Located about 12 km away from Nagaland capital Kohima the Naga Heritage Village in Kisama, has witnessed thousands of footfall of tourists every year to witness the rich and diverse culture of most tribes of Nagas, vividly and colourfully displayed in the form of folk music and traditional dance besides exposition and availability of exotic food, crafts and art and numerous life and customs.
Dubbed as the “Festival of Festivals” here, the 10-day Hornbill Festival is celebrated every year from December 1 to 10.
Thousands of tourists across the country and from abroad every year have witnessed the colourful festival.
According to a Tourism Department official, in 2019, the festival generated business worth Rs 100 crore over 10 days and attracted footfall of over 2.70 lakh tourists, including 3,015 foreign visitors and guests, signifying the magnitude the authority and the people of the state attach to the festival, the biggest in the northeast region, comprising eight states.

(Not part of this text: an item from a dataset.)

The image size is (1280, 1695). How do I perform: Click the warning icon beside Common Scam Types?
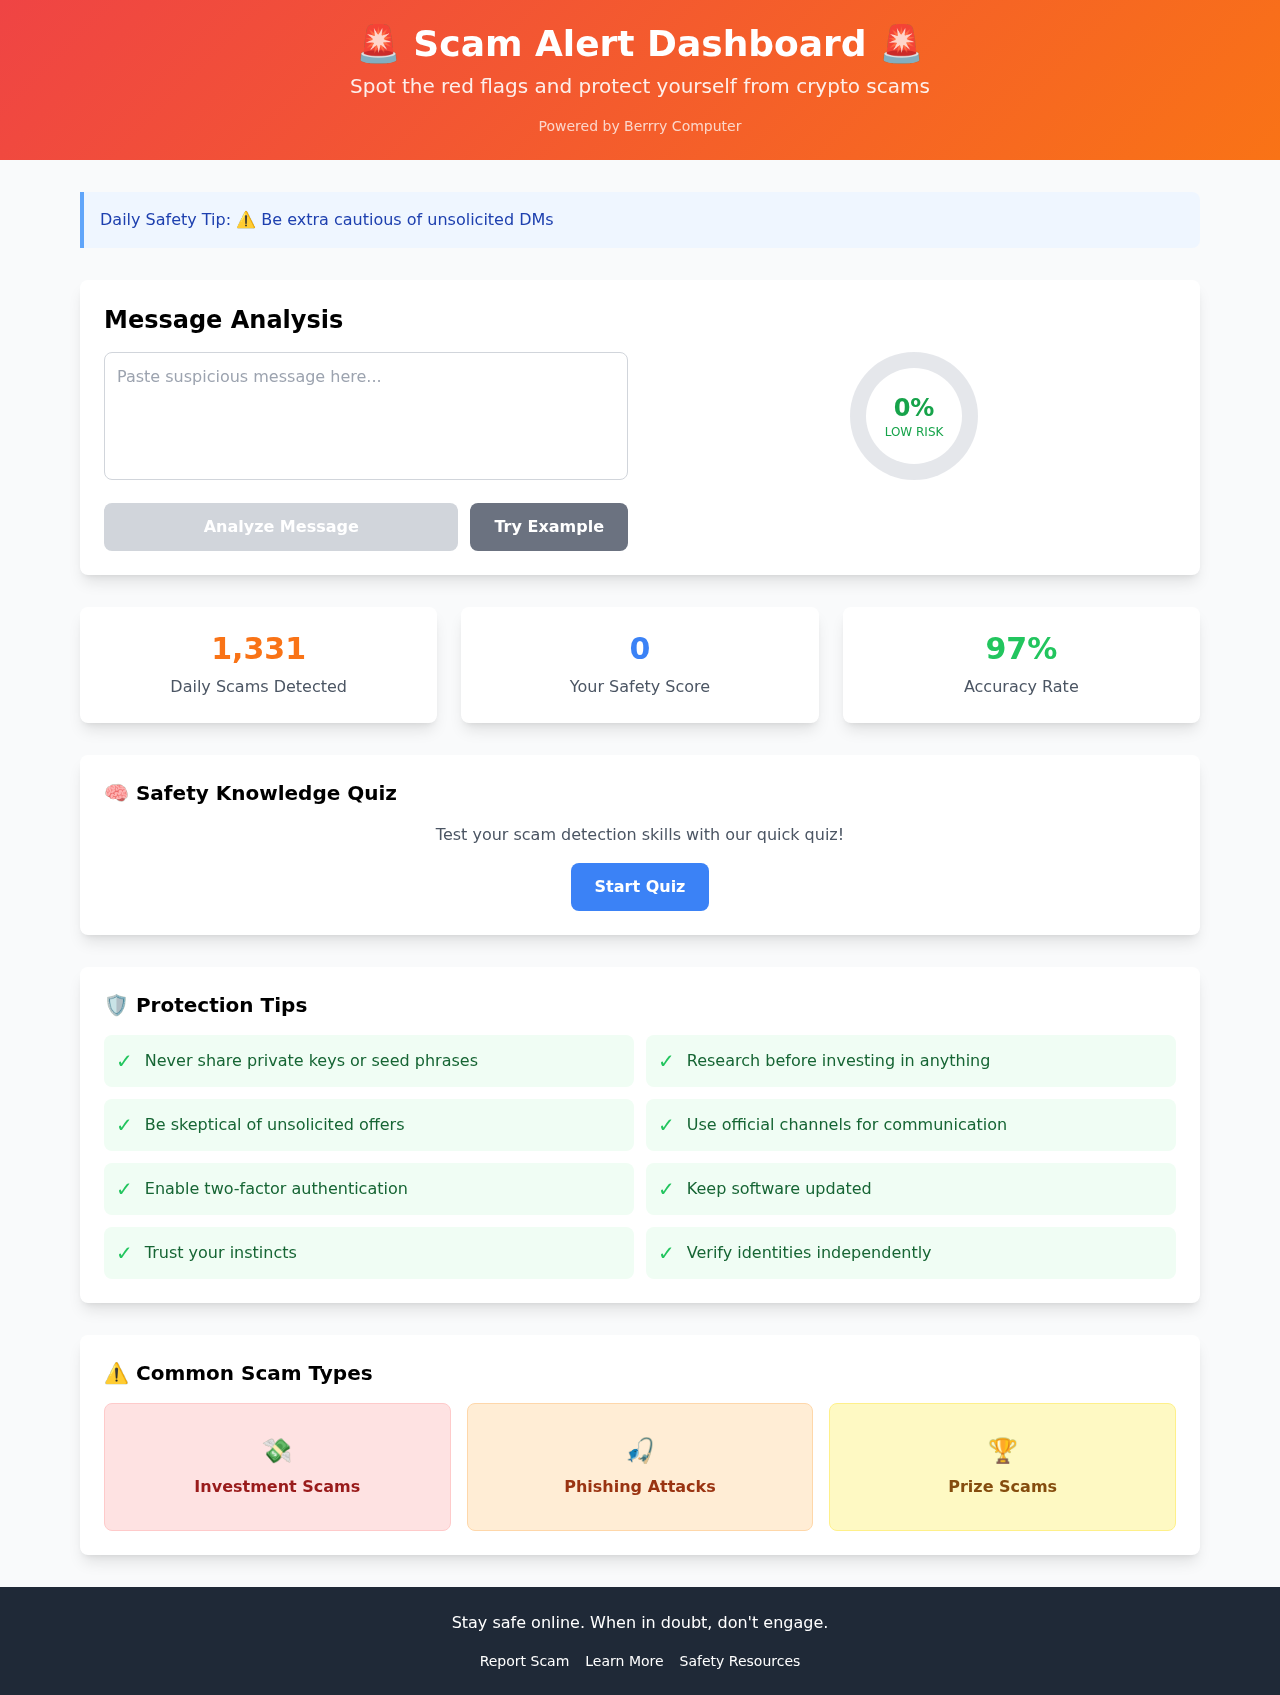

“All 18 tribes of the state every year have been taking part in the mega festival and displaying their cultural and traditional extravaganza. Though we are painful for not being able to organise the carnival but we also cannot ignore the safety of our people. By turning the celebration in virtual mode, the government has kept the event lively even during the pandemic,” the official said.
The official of the Nagaland Tourism Department on Saturday said that the state government had earlier decided to celebrate the “Hornbill Festival 2020” in a complete virtual mode only through various audio visual media channels and social media platforms.

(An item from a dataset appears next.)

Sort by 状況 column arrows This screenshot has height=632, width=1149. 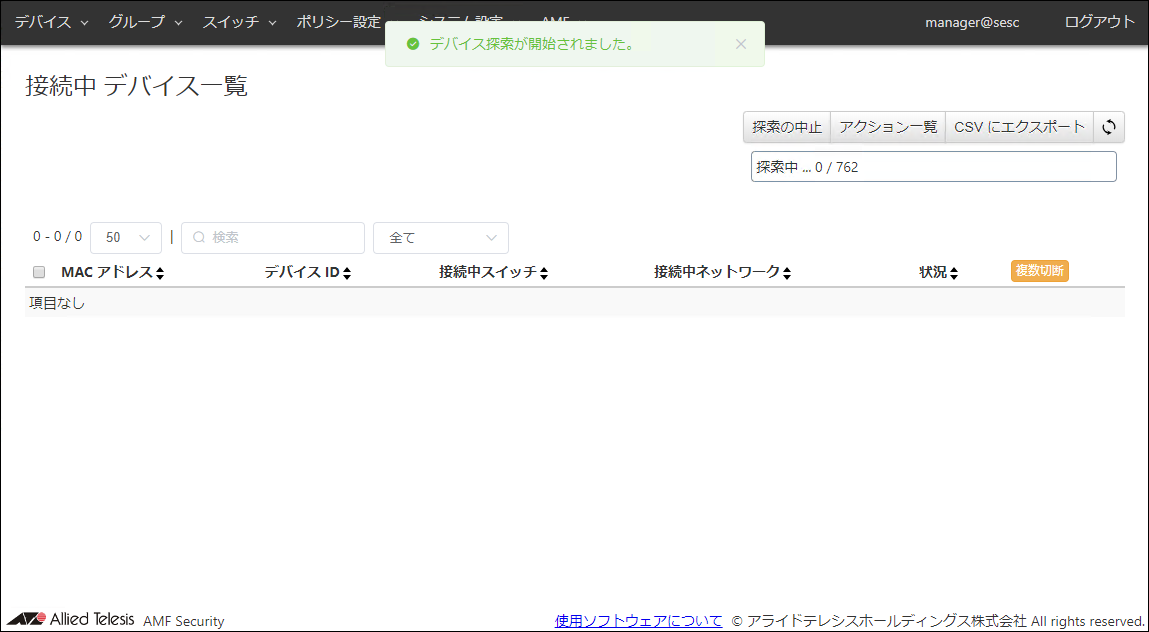click(x=953, y=273)
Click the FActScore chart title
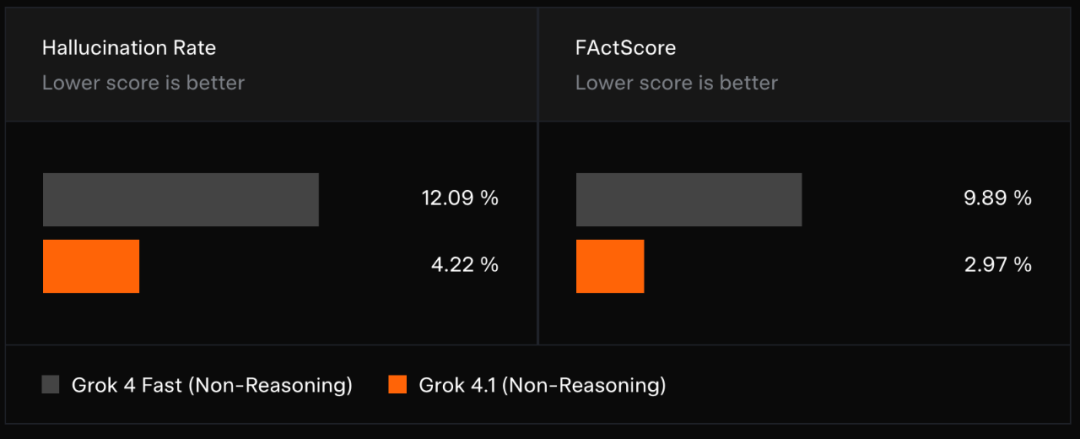This screenshot has height=439, width=1080. 625,48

The Tourism Department earlier in a notification said that the “Hornbill Festival 2020” would be celebrated in completely virtual mode and would be telecasted through the Doordarshan and two other private television channels.
Nagaland Chief Minister Neiphiu Rio tweeted: “I wish the citizens of Nagaland, well-wishers and friends all around the world, a happy virtual Hornbill Festival 2020. When the world reopens, Nagaland will be ready with a tourism narrative in tune with a post Covid-19 scenario and to welcome you to our beautiful land.”
In his Statehood Day message, Nagaland Governor R.N. Ravi said: “We used to celebrate it in previous years with all the gaiety and cultural splendour of the people of the state during Hornbill Festival. This year, due to the global pandemic Covid-19, unfortunately we may not be able to do it at that scale. However, true to the indomitable Naga spirit, we will do so in our own households observing the needed Covid protocols.”
The first edition of the “Hornbill Festival” was held in 2000.
The festival coincides with the statehood day celebrations on December 1. With a populations of 20 lakh, the mountainous Nagaland attained statehood on December 1, 1963.